Top of DATASET EXTRACT
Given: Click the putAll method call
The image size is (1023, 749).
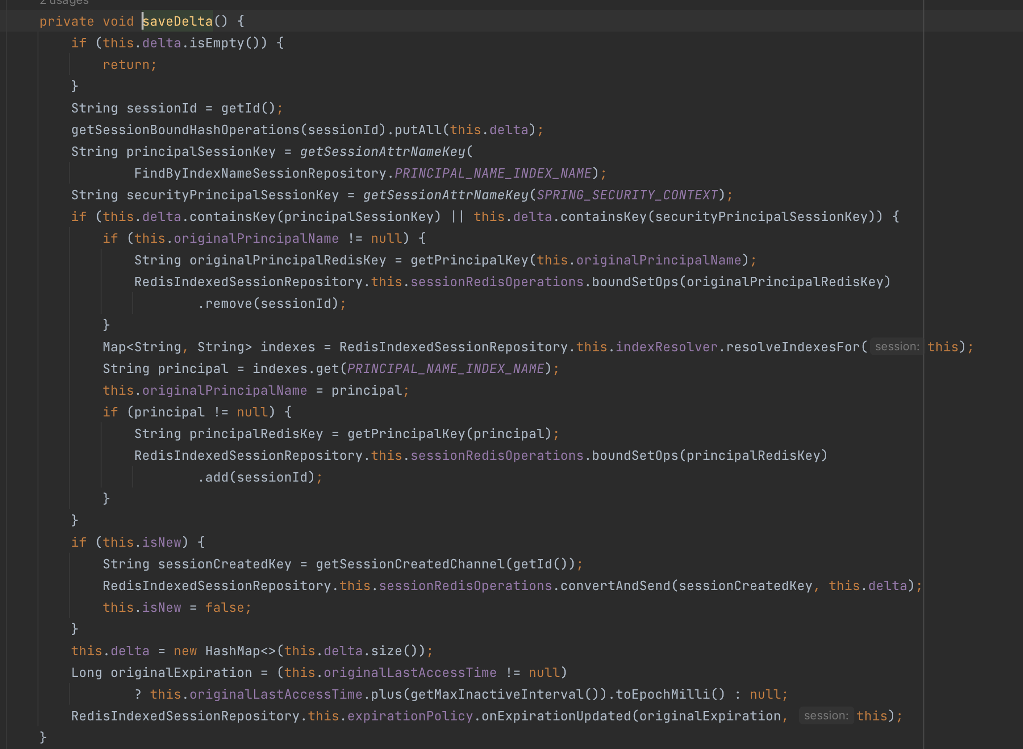Looking at the screenshot, I should [x=417, y=130].
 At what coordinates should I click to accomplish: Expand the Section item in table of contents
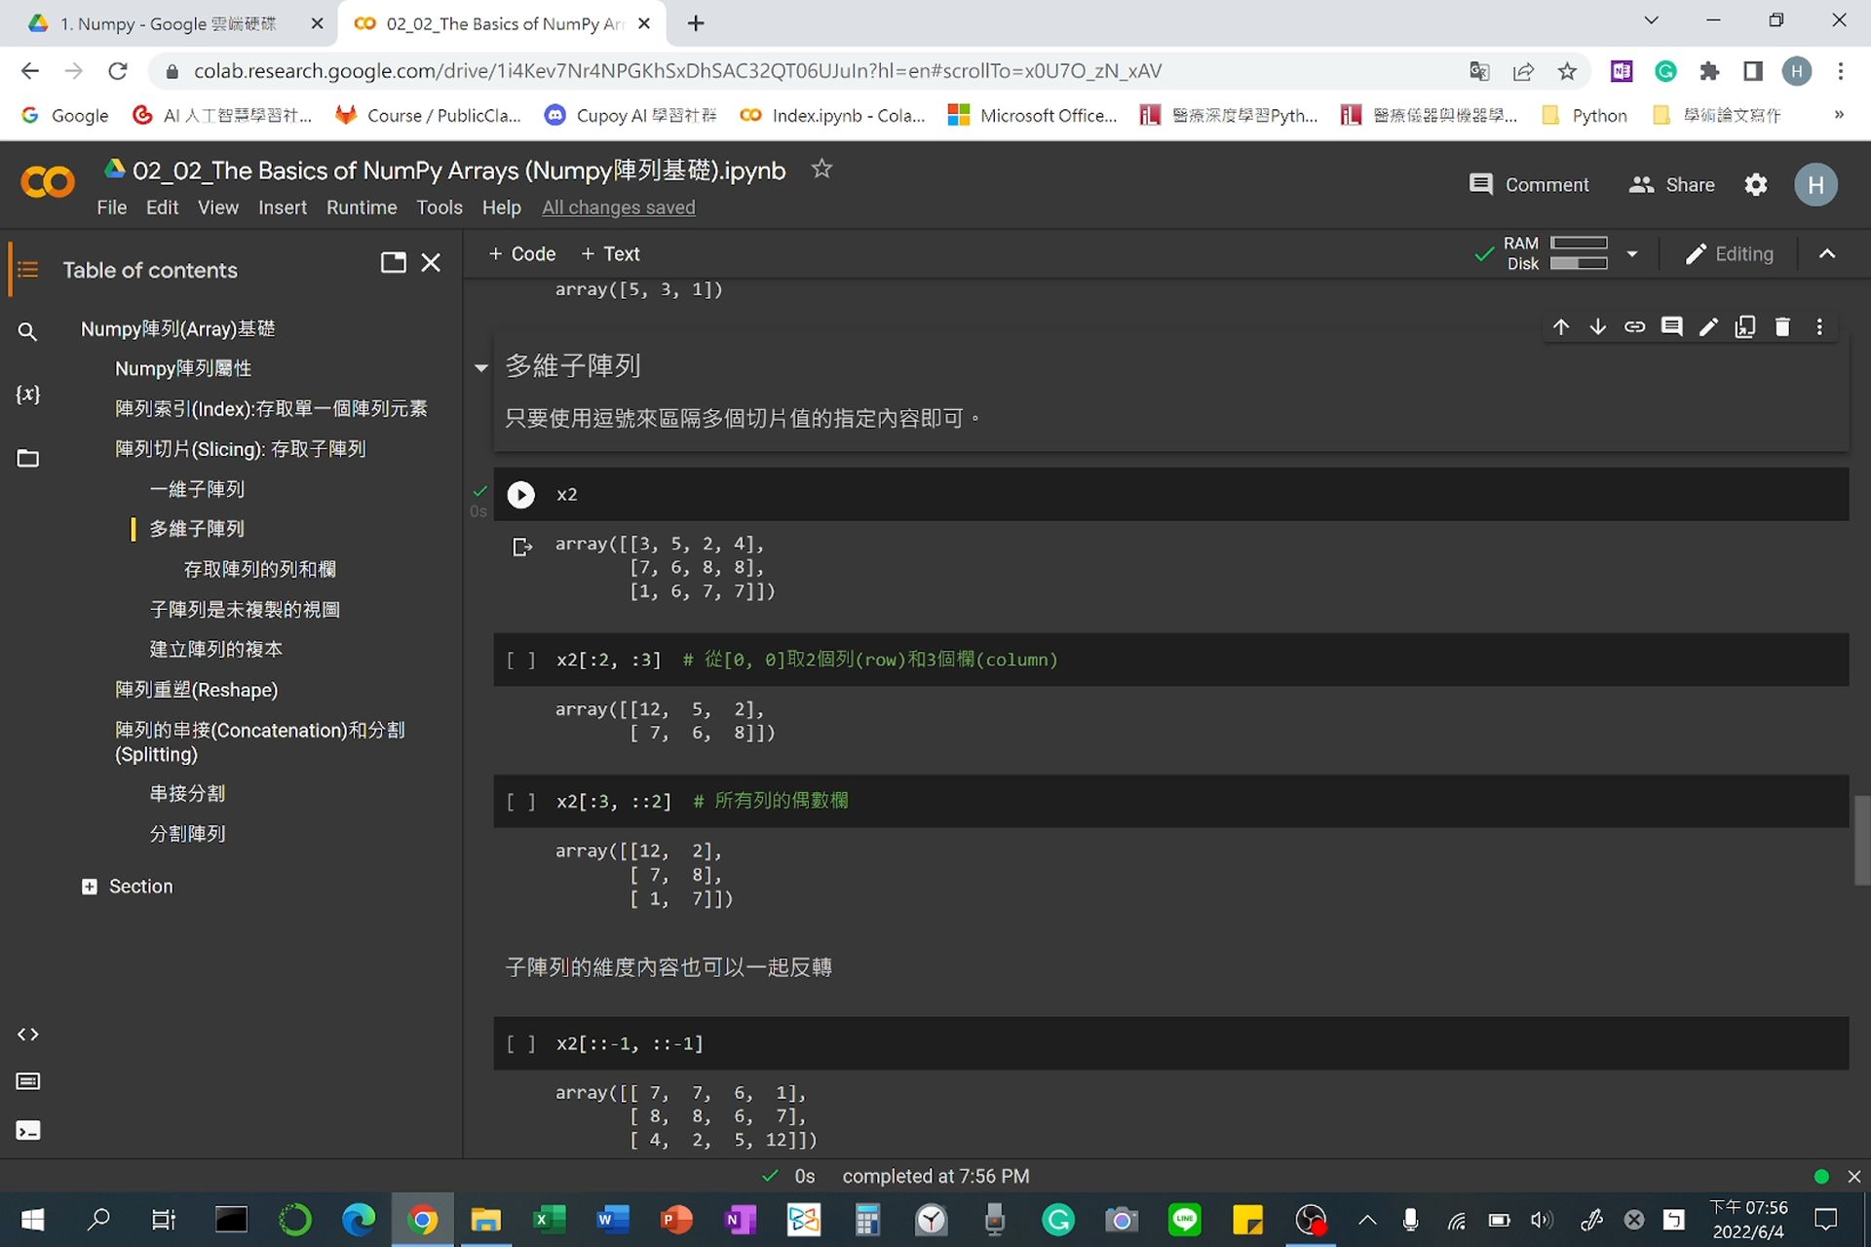click(x=90, y=886)
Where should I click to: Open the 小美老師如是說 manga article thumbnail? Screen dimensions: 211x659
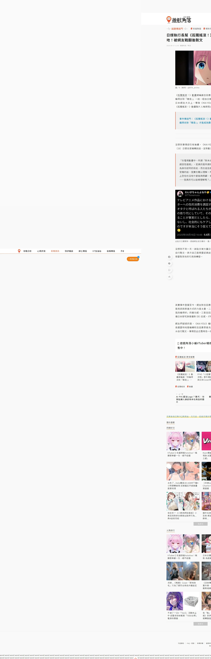pyautogui.click(x=183, y=501)
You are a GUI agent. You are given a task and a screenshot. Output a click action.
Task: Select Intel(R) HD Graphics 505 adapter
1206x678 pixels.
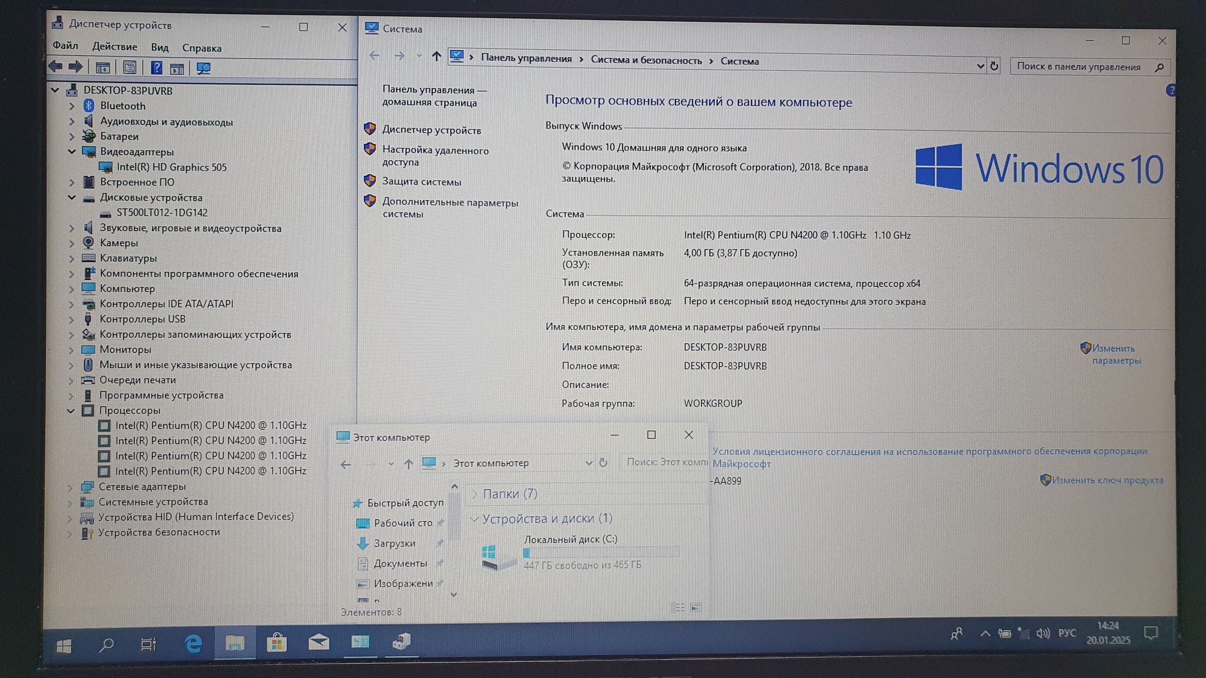(x=171, y=167)
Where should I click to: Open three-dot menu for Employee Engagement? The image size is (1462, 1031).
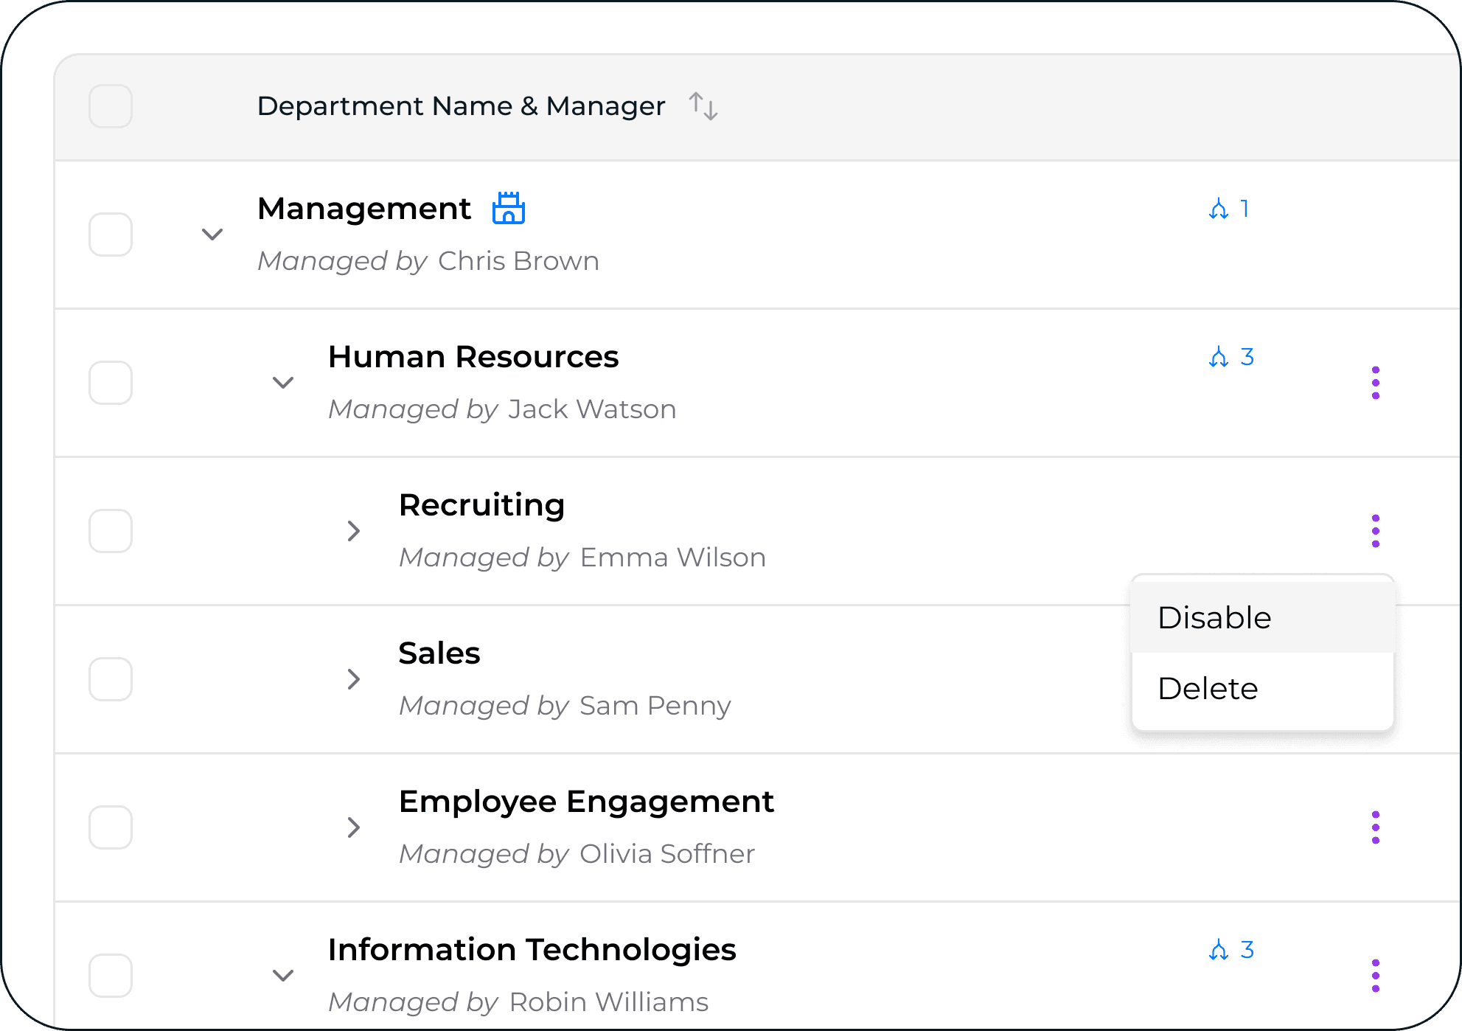pyautogui.click(x=1375, y=827)
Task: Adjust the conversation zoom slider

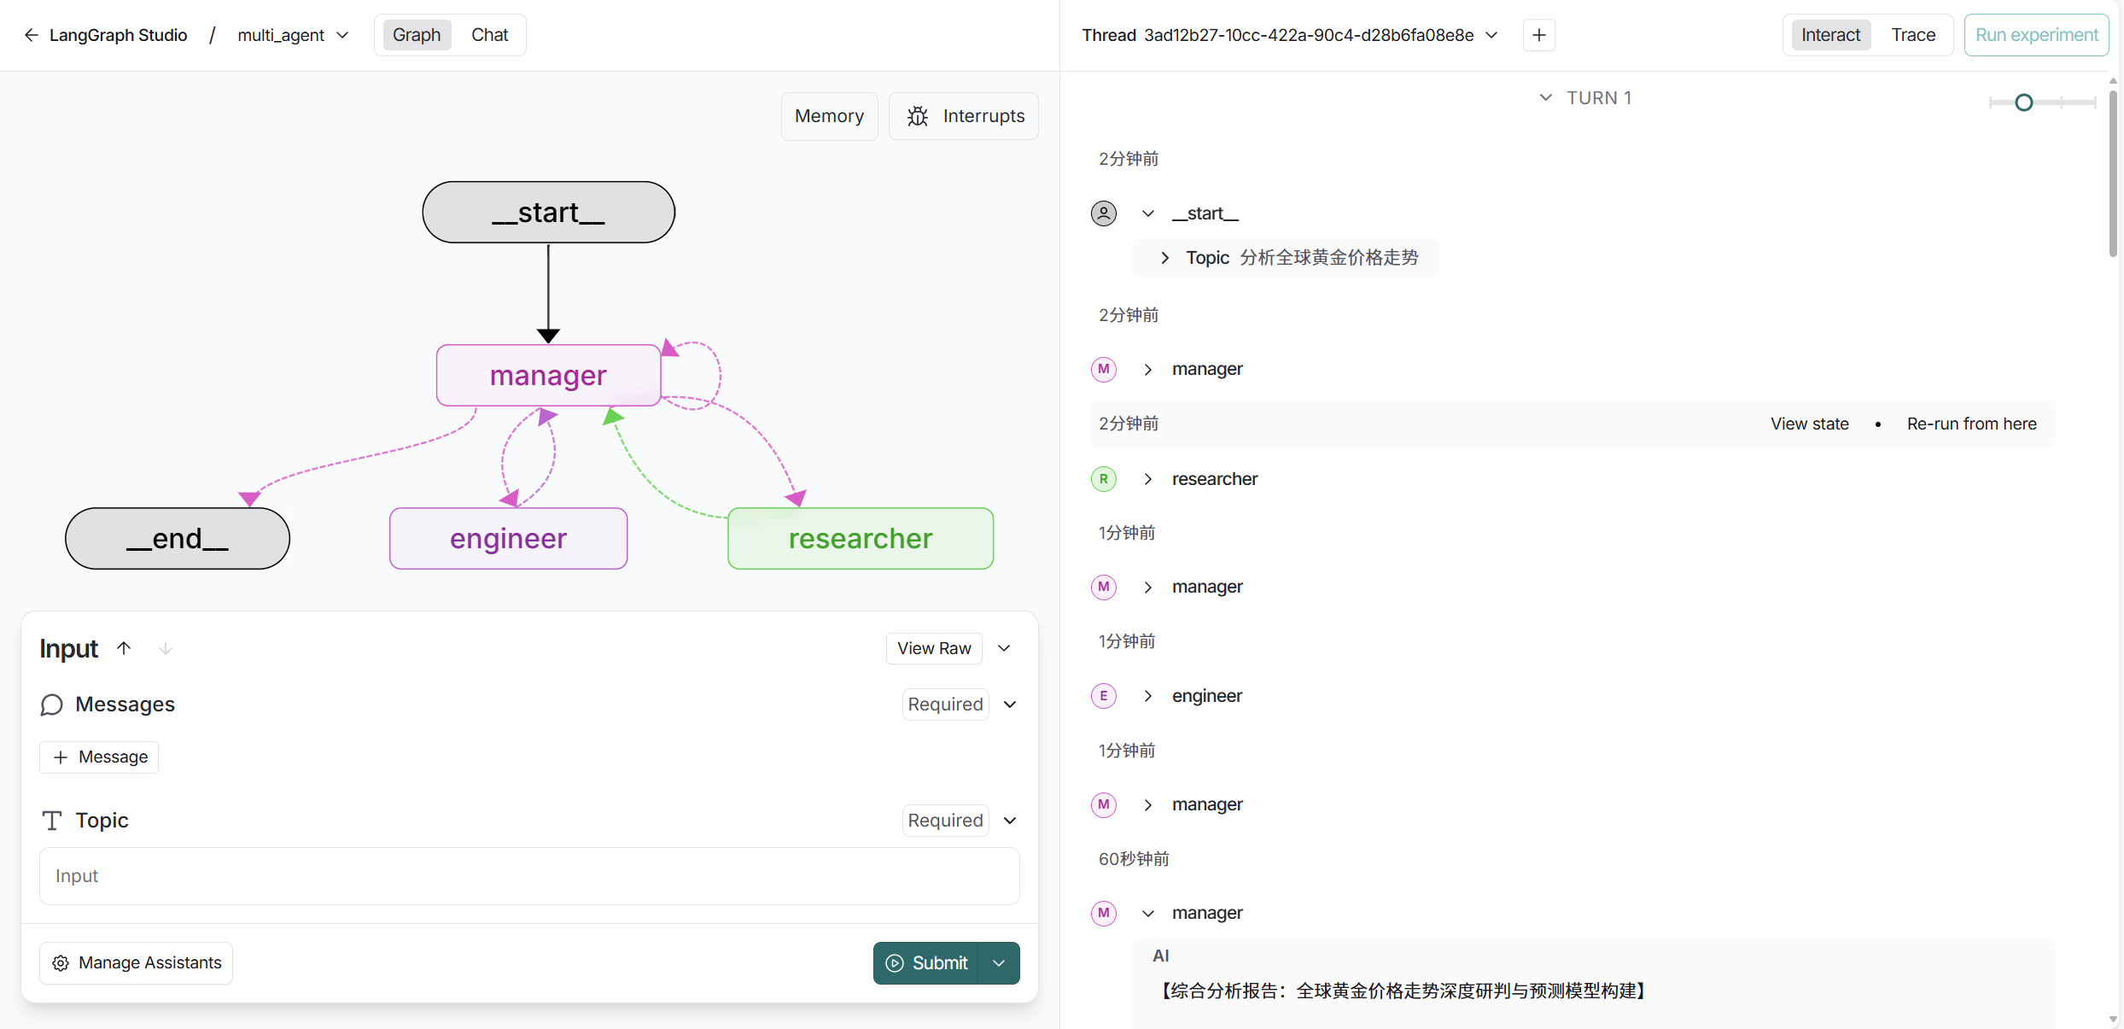Action: [2023, 102]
Bottom of DATASET EXTRACT
### WORK TASK
Using the records above, output an exact copy without any pictures.

### ANSWER SECTION
Given: Click the putAll method call
The image size is (1023, 749).
Looking at the screenshot, I should [x=417, y=130].
 At what coordinates should I click to accomplish: Expand the Section item in table of contents
click(x=90, y=886)
Where should I click to: Open the 小美老師如是說 manga article thumbnail? Screen dimensions: 211x659
pyautogui.click(x=183, y=501)
You are a GUI agent. You are given a task and a screenshot. Output a click action.
Task: Select Intel(R) HD Graphics 505 adapter
1206x678 pixels.
(x=171, y=167)
Where should I click to: Open three-dot menu for Employee Engagement? The image size is (1462, 1031).
pyautogui.click(x=1375, y=827)
Task: Adjust the conversation zoom slider

Action: [2023, 102]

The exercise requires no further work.